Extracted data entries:
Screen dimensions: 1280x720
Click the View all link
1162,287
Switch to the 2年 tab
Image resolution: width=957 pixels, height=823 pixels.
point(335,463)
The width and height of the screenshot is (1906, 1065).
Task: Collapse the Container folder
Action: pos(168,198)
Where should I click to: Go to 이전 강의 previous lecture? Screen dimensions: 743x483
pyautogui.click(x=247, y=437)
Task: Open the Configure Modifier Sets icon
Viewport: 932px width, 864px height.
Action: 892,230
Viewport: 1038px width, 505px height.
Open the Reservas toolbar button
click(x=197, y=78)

* [Objective] Put the lines from the start of the items through the line containing "Action: 892,230", inclusive, into a Markdown table with the columns Row and Line, leaving out blank lines.

* [Response to this exercise]
| Row | Line |
|---|---|
| 1 | Screen dimensions: 1280x720 |
| 2 | Click the View all link |
| 3 | 1162,287 |
| 4 | Switch to the 2年 tab |
| 5 | Image resolution: width=957 pixels, height=823 pixels. |
| 6 | point(335,463) |
| 7 | The width and height of the screenshot is (1906, 1065). |
| 8 | Task: Collapse the Container folder |
| 9 | Action: pos(168,198) |
| 10 | Where should I click to: Go to 이전 강의 previous lecture? Screen dimensions: 743x483 |
| 11 | pyautogui.click(x=247, y=437) |
| 12 | Task: Open the Configure Modifier Sets icon |
| 13 | Viewport: 932px width, 864px height. |
| 14 | Action: 892,230 |